13

I have a Regex to match a subdomains of a web page like below

 "^https://[^/?]+\\.(sub1|sub2\\.)domain\\.com"

What would be the regex to accept any sub domain of domain.com.

Edit:

My question was incomplete, my regex was to accept only

 https:[any number of sub domain s ].sub1domain.com 

or

 https://[any number of sub domain s ].sub2domain.com

Sorry for posting incomplete question.

Exception
  • 8,111
  • 22
  • 85
  • 136

8 Answers8

38

This one should suit your needs:

https?://([a-z0-9]+[.])*sub[12]domain[.]com

Regular expression visualization

sp00m
  • 47,968
  • 31
  • 142
  • 252
  • In this way (as your demo tested) the URL https://sub1.sub2.sub1domain.com return *sub2*, while I suppose he desire *sub1.sub2*. – BAD_SEED Oct 09 '13 at 14:59
  • @marianoc84 I don't get it... What do you mean by *"return"*? – sp00m Oct 09 '13 at 15:02
  • @sp00m Possibly "captured in $1". – AlexR Oct 13 '13 at 19:51
  • Nice. Keep in mind: `-` is also allowed in subdomain and its better to escape `/`, and it should start with letter not number – stelios Aug 11 '18 at 09:43
  • @chefarov From https://stackoverflow.com/a/7111947/1225328, it looks like it does can start with a number. I don't see why it's better to escape `/`, it totally depends on your language/engine. Good point about `-` though: if needed, one could use `([a-z0-9]+(?:[a-z0-9-]*[a-z0-9])?[.])*` instead. – sp00m Aug 20 '18 at 13:27
3

Something like:

(http|https)://(.*).domain.com

At this point second tag (i.e. \2 or $2 variable) is what you need. Notice, this regex doesn't validate URL.

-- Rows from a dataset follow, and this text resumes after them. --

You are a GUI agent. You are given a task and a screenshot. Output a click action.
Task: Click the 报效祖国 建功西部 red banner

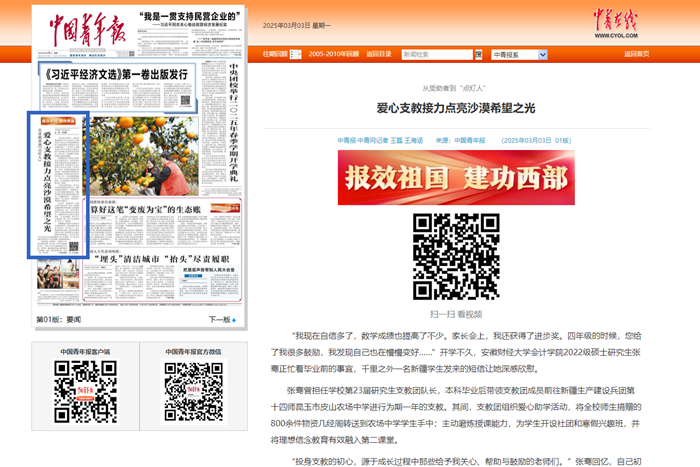pos(455,178)
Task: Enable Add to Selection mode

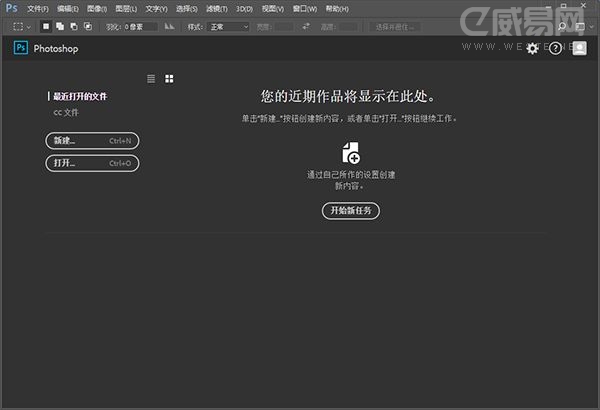Action: [x=60, y=27]
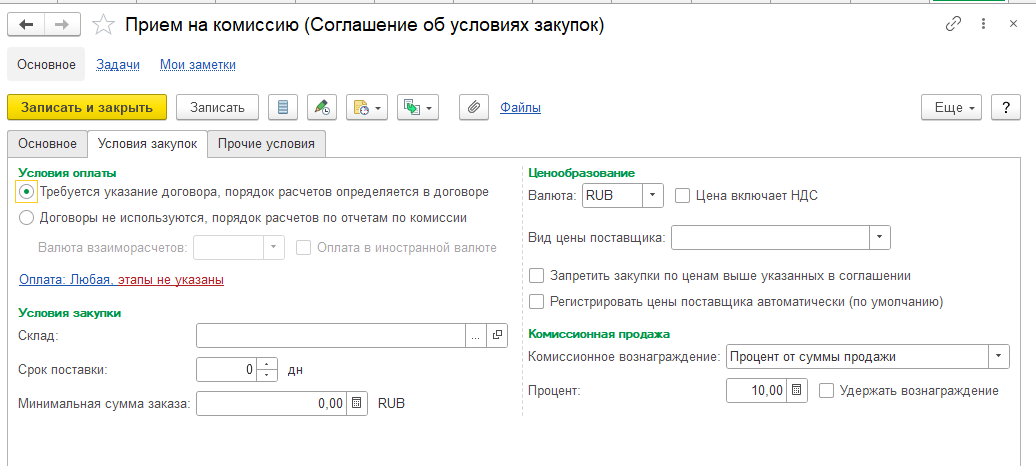
Task: Open Вид цены поставщика dropdown list
Action: click(x=879, y=237)
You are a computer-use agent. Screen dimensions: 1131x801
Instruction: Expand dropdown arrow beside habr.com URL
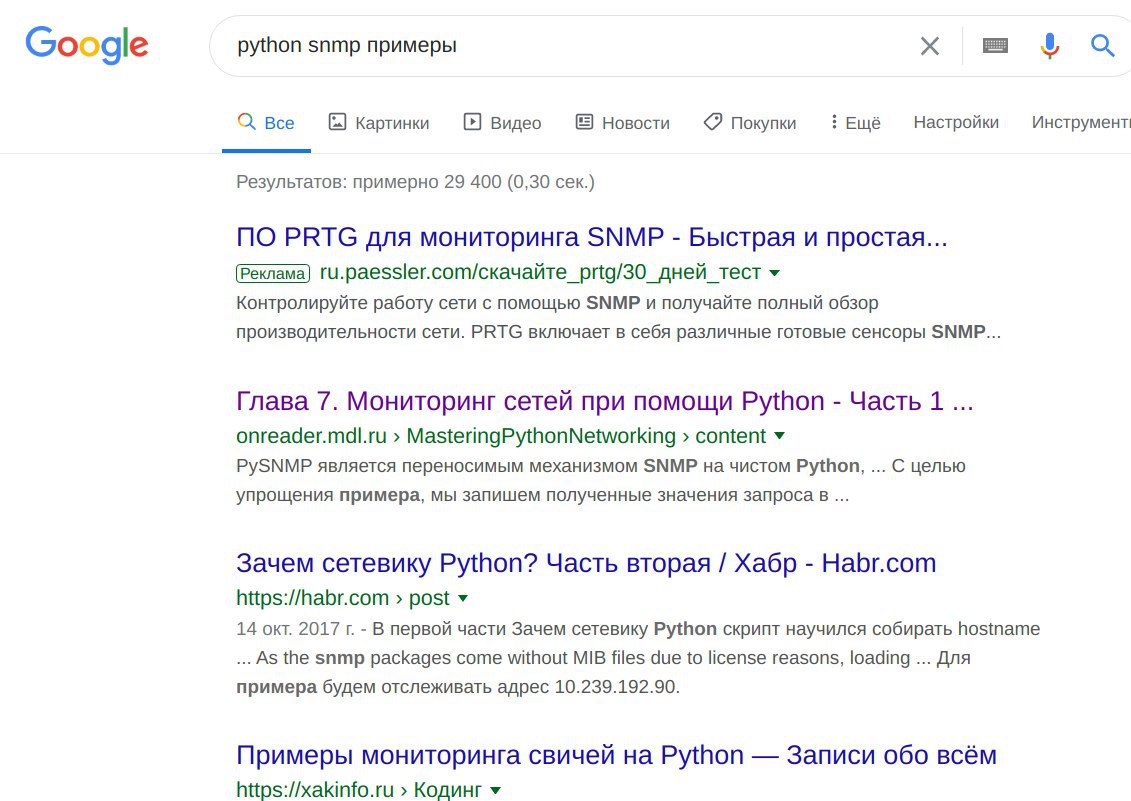pyautogui.click(x=463, y=599)
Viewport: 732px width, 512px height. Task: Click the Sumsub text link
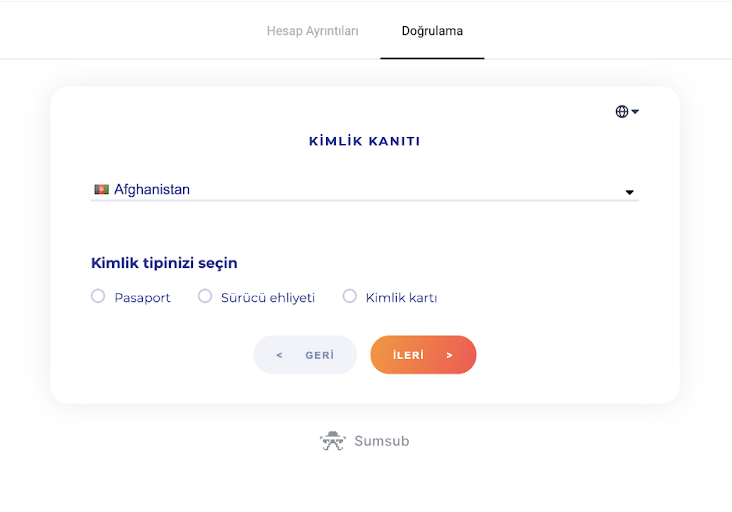381,441
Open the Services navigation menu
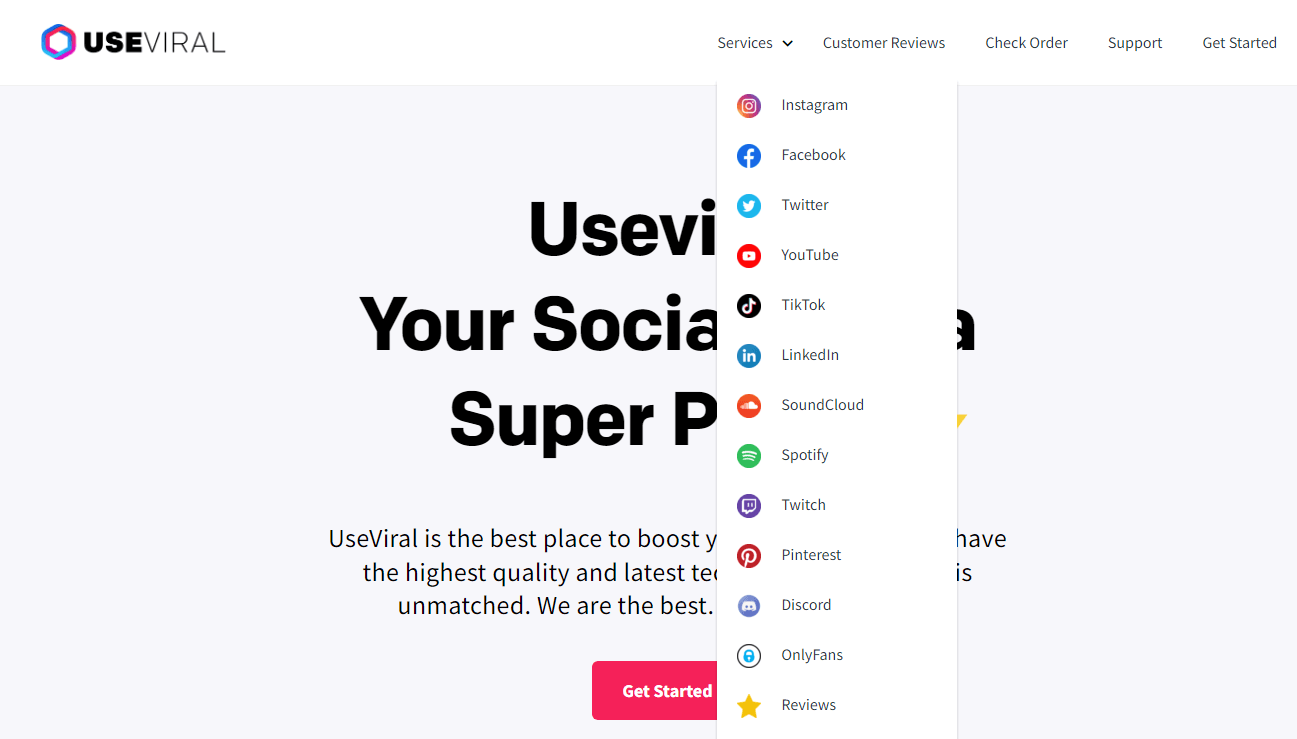 pos(745,43)
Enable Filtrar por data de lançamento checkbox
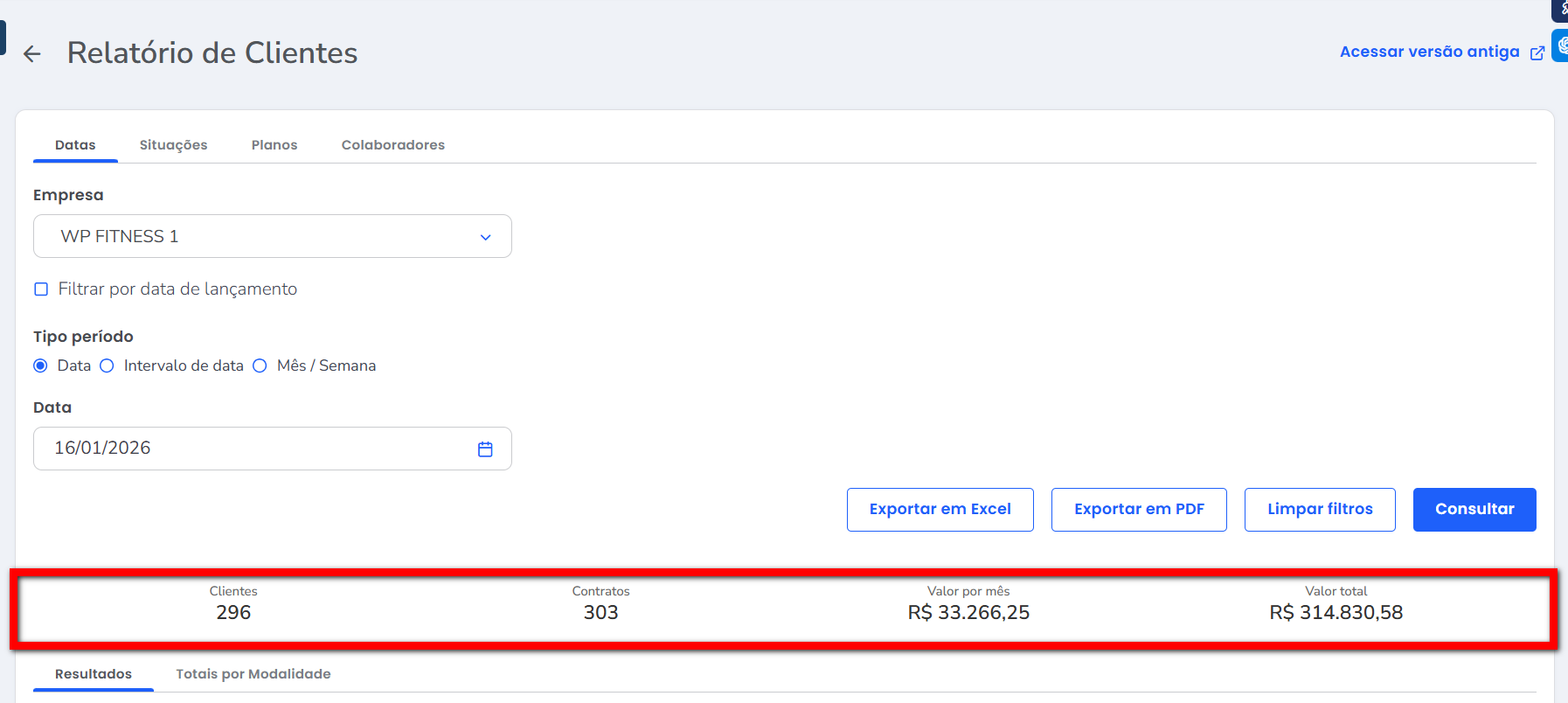This screenshot has height=703, width=1568. [41, 289]
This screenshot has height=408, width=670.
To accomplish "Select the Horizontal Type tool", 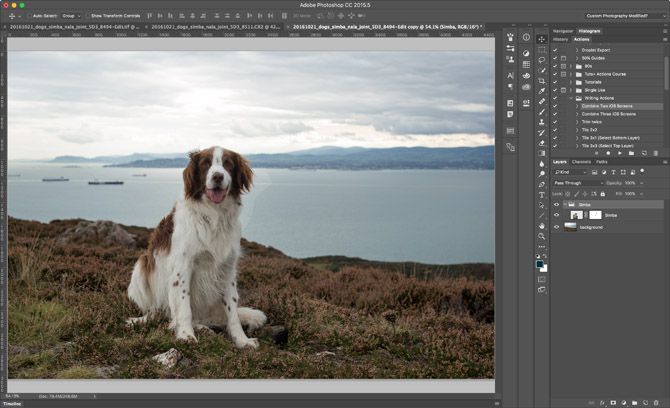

Proof: https://www.debuggex.com/r/3KYGmAnlnBq3C_fT

BAD_SEED
  • 4,840
  • 11
  • 53
  • 110
  • Thanks for the answer. Could you please look at my question update – Exception Oct 09 '13 at 13:30
  • Check now, and let me know! – BAD_SEED Oct 09 '13 at 14:20
  • 3
    IMPORTANT: Only use this one if you can always trust the source. This answer insecurely matches something like `"https://totally.bad.url.com/fake/out.domain.com/"`, which could be used for phishing depending on how you're displaying it. The accepted answer does not have this issue. – brainbag Mar 27 '19 at 20:41
3

I'm assuming that don't want the subdomains to differ simply by a number. Use this regex:

(^https:\/\/(?:[\w\-\_]+\.)+(?:subdomain1|subdomain2).com)

The single capture group is the full URL. Simply replace subdomain1 and subdomain2 with your actual subdomains.

I tested this on regex101.com

fred02138
  • 3,323
  • 1
  • 14
  • 17
2

Assuming the sub domains contain only numbers and lowercase letters and you do not want to accept sub subdomains:

[0-9a-z]*\.domain\.com

update:

https://.*\.sub[1|2]domain\.com

matches

https://sub1.sub2.sub1domain.com 
https://sub1.sub1domain.com 

but not

https://sub1domain.com 
Rhand
  • 901
  • 7
  • 20
2

You would use

"^https://[^/?]+\\.([^.]+)\\.domain\\.com"

which boils down to matching

"[^.]+"

for any subdomain. will match only the last part of the subdomain (www.xxx.domain.com will capture "xxx" in group 1)

AlexR
  • 2,412
  • 16
  • 26
1

Try http://([^.]+\\.)+sub[12]domain.com. A great place for testing out regexes with minimal setup pain is RegexPlanet.

Josh
  • 1,563
  • 11
  • 16
0

Here is an Regex that match any number of subdomains also allowing IDN domains and check the limit of 63 or less characters. And it check that the - is not at first or last position.

https?://([a-z0-9](?:[a-z0-9-]{1,61}[a-z0-9])?[.])*sub[12][.]domain[.]com/
SkateScout
  • 815
  • 14
  • 24
0

The forward slashes // at the start need to be escaped for proper regular expression, so correct is:

https?:\/\/([a-z0-9]+[.])*sub[12]domain[.]com